Hawaii braces for Felicia; 99L near the Cape Verdes Islands may develop

By: Dr. Jeff Masters , 3:55 PM GMT on August 10, 2009

A strong tropical wave (99L) is just south of the Cape Verdes Islands, 800 miles off the coast of Africa. This morning's QuikSCAT pass showed a nearly closed surface circulation, stretched out along one axis. The satellite saw winds of up to 45 mph in a band of heavy thunderstorms well south of the Cape Verdes Islands. The islands have seen winds of only 10 - 15 mph and some occasional rain showers thus far from the disturbance. Heavy thunderstorm activity associated with 99L died down this morning, but appears to be making a comeback late this morning. Wind shear is moderate, about 10 knots, and sea surface temperatures are moderately warm, about 27 - 28°C. There is a large area of dry air to 99L's north that is interfering with the storm's organization, though.


Figure 1. Current satellite image of disturbance 99L.

Wind shear is expected to be moderate, 5 - 15 knots, through Wednesday. SSTs will remain relatively constant at 27°C, but the dry, stable air of the Saharan AIr Layer (SAL) to 99L's north will be problem for it. NHC has given 99L a moderate (30 - 50% chance) of developing into a tropical depression by Wednesday morning, which is a reasonable forecast. Most of the models show some weak development, but none of them predict 99L will become a hurricane. It is too early to say if 99L will recurve north of the Lesser Antilles Islands or not, since it will be at least 5 days before the storm makes it that far.

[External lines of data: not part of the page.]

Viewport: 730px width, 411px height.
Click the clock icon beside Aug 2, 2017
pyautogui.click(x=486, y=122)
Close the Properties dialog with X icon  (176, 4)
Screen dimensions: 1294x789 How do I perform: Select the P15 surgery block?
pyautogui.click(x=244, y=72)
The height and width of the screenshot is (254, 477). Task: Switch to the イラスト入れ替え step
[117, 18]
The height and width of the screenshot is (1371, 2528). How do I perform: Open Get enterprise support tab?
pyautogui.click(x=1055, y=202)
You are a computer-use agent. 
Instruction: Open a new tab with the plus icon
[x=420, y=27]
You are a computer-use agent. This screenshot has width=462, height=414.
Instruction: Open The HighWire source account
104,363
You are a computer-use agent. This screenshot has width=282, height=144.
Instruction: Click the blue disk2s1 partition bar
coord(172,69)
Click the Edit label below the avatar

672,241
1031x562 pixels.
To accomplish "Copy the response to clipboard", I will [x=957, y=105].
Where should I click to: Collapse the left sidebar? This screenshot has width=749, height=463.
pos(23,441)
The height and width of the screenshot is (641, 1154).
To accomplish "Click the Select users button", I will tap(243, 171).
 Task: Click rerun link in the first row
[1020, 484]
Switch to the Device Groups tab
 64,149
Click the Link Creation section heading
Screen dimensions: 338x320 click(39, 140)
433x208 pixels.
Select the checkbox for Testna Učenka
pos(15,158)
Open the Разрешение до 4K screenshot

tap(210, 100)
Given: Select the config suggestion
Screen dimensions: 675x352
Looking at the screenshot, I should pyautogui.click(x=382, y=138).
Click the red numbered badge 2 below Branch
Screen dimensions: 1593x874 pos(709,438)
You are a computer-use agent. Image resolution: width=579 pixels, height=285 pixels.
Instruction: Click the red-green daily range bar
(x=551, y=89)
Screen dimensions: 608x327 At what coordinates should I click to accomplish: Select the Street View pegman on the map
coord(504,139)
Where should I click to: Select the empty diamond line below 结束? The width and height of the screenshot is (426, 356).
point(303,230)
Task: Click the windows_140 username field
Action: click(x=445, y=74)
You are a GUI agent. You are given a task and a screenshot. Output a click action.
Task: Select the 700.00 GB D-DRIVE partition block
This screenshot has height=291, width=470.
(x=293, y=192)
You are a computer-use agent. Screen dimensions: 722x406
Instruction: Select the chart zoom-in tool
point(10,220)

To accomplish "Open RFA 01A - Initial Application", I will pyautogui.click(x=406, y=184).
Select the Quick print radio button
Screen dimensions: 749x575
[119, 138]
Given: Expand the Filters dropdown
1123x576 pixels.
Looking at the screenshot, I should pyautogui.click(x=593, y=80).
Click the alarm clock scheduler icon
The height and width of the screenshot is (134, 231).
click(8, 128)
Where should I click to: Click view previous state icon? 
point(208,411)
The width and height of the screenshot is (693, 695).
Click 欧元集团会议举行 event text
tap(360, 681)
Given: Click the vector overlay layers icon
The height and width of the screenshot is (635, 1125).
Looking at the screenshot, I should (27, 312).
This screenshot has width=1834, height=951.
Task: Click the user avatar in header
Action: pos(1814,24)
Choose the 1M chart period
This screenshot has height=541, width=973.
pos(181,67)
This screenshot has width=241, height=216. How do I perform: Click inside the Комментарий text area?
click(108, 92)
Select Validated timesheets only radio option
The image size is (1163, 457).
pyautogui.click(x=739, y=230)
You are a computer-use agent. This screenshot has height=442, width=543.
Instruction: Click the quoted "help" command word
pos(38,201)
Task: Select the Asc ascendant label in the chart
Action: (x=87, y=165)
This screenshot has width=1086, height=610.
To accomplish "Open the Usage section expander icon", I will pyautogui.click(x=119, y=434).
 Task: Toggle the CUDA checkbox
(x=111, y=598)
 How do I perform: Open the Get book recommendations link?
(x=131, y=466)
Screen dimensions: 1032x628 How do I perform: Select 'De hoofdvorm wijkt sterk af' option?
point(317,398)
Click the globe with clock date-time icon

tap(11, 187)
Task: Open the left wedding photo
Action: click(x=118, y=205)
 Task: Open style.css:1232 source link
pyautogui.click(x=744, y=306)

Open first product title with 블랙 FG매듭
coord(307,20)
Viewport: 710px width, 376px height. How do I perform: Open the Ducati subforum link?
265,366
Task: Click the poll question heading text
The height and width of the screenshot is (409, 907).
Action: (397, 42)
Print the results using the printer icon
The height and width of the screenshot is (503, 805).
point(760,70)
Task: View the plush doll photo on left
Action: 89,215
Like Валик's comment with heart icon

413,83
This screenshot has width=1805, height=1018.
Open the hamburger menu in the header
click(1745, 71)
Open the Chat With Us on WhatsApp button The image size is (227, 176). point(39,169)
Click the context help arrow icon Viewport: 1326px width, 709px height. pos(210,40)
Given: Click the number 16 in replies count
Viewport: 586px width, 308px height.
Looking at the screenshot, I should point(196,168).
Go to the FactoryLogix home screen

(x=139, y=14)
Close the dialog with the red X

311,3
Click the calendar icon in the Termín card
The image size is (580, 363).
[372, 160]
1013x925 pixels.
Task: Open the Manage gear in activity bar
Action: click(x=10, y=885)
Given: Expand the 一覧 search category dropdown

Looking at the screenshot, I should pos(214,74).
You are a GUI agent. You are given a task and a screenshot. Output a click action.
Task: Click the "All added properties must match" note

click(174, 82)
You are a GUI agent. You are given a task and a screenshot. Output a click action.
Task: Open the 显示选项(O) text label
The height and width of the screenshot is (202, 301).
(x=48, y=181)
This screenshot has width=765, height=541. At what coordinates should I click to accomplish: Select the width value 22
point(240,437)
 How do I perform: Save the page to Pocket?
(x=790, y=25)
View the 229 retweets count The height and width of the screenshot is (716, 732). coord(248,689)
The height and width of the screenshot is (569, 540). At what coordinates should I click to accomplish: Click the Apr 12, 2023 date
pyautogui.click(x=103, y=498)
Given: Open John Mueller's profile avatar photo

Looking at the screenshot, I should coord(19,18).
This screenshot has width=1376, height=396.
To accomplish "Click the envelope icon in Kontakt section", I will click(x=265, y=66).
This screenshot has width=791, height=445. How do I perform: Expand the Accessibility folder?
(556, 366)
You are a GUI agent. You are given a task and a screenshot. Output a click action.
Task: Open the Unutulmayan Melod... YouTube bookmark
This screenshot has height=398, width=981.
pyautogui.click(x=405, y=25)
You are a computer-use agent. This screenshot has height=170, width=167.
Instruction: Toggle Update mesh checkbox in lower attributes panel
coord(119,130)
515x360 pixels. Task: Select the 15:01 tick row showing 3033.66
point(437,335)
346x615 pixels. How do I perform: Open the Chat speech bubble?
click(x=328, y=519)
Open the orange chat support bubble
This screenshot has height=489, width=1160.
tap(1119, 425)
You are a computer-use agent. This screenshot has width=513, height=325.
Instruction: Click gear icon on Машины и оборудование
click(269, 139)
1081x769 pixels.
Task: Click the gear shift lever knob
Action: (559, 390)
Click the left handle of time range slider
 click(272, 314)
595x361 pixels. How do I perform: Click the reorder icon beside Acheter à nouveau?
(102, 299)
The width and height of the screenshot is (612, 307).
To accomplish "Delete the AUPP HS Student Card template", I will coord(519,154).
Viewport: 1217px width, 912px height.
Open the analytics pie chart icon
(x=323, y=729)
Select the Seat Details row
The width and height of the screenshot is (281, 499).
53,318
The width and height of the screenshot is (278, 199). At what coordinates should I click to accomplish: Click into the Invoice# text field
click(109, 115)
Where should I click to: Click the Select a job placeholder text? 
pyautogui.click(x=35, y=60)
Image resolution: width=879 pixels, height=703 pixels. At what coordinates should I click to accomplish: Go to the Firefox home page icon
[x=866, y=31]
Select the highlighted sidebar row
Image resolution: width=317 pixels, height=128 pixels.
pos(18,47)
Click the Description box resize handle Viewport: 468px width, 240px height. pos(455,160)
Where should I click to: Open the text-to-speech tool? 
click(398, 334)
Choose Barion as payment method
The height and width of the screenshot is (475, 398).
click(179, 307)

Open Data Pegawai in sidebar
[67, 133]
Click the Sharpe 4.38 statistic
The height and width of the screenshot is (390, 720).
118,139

It is unusual, though, for storms forming this far north to make it all the way across the Atlantic to hit the Lesser Antilles Islands.

The GFS and ECMWF models are predicting the possible development of a new tropical wave coming off the coast of Africa late this week.

Felicia continues to weaken, but is a flash flooding threat to Hawaii
Tropical Storm Felicia has weakened steadily over the past 24 hours, thanks to cool sea surface temperatures and increasing shear. Recent satellite loops show that strong upper-level winds from the west have pushed the storm's heavy thunderstorm activity to the northeast side of the center, exposing the surface center as a swirl of low clouds. Felicia's relatively meager heavy thunderstorm activity is steadily moving away from the center of the storm.


Figure 2. History of hurricane activity over Hawaii since 1950. Hawaii islands have been hit by only 9 tropical cyclones of tropical depression or greater strength, with 4 others passing withing 75 miles of an island. Image credit: NOAA Coastal Services Center.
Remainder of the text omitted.